Task description: Write the whole listing out again, word for word.

Data provided:
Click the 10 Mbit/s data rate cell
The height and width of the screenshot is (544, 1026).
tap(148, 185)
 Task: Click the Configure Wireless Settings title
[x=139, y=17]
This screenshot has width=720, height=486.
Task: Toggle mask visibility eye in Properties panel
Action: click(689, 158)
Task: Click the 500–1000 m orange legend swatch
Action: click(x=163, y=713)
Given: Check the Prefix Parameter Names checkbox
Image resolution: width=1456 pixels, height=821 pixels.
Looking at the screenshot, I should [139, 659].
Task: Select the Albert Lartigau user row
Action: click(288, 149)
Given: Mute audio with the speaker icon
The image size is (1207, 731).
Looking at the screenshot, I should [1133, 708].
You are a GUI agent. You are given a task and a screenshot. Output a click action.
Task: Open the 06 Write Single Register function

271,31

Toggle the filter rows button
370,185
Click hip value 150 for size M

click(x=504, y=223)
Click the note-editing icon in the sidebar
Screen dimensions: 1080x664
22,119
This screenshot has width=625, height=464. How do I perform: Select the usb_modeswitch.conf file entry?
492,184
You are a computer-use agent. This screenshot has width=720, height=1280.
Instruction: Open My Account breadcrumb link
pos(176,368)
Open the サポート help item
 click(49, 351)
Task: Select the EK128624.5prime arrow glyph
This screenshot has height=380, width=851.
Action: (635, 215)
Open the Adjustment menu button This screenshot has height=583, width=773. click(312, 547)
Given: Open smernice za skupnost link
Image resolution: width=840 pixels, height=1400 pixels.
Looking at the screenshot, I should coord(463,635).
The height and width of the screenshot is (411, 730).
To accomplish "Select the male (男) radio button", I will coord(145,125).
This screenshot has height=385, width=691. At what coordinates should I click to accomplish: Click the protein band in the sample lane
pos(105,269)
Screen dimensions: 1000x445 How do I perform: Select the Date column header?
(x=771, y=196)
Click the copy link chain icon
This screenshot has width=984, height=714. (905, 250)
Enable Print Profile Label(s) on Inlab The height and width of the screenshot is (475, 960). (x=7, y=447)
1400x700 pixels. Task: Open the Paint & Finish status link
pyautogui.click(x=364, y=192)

Your solution:
Click the 10 Mbit/s data rate cell
The height and width of the screenshot is (544, 1026).
tap(148, 185)
 Task: Click the Configure Wireless Settings title
[x=139, y=17]
This screenshot has width=720, height=486.
Task: Toggle mask visibility eye in Properties panel
Action: click(689, 158)
Task: Click the 500–1000 m orange legend swatch
Action: click(x=163, y=713)
Given: Check the Prefix Parameter Names checkbox
Image resolution: width=1456 pixels, height=821 pixels.
Looking at the screenshot, I should [139, 659].
Task: Select the Albert Lartigau user row
Action: click(288, 149)
Given: Mute audio with the speaker icon
The image size is (1207, 731).
Looking at the screenshot, I should [1133, 708].
You are a GUI agent. You are given a task and a screenshot. Output a click action.
Task: Open the 06 Write Single Register function

271,31

Toggle the filter rows button
370,185
Click hip value 150 for size M

click(x=504, y=223)
Click the note-editing icon in the sidebar
Screen dimensions: 1080x664
22,119
This screenshot has width=625, height=464. How do I perform: Select the usb_modeswitch.conf file entry?
492,184
You are a computer-use agent. This screenshot has width=720, height=1280.
Instruction: Open My Account breadcrumb link
pos(176,368)
Open the サポート help item
 click(49, 351)
Task: Select the EK128624.5prime arrow glyph
This screenshot has height=380, width=851.
Action: (635, 215)
Open the Adjustment menu button This screenshot has height=583, width=773. click(312, 547)
Given: Open smernice za skupnost link
Image resolution: width=840 pixels, height=1400 pixels.
Looking at the screenshot, I should coord(463,635).
The height and width of the screenshot is (411, 730).
To accomplish "Select the male (男) radio button", I will coord(145,125).
This screenshot has height=385, width=691. At what coordinates should I click to accomplish: Click the protein band in the sample lane
pos(105,269)
Screen dimensions: 1000x445 How do I perform: Select the Date column header?
(x=771, y=196)
Click the copy link chain icon
This screenshot has width=984, height=714. (905, 250)
Enable Print Profile Label(s) on Inlab The height and width of the screenshot is (475, 960). (x=7, y=447)
1400x700 pixels. Task: Open the Paint & Finish status link
pyautogui.click(x=364, y=192)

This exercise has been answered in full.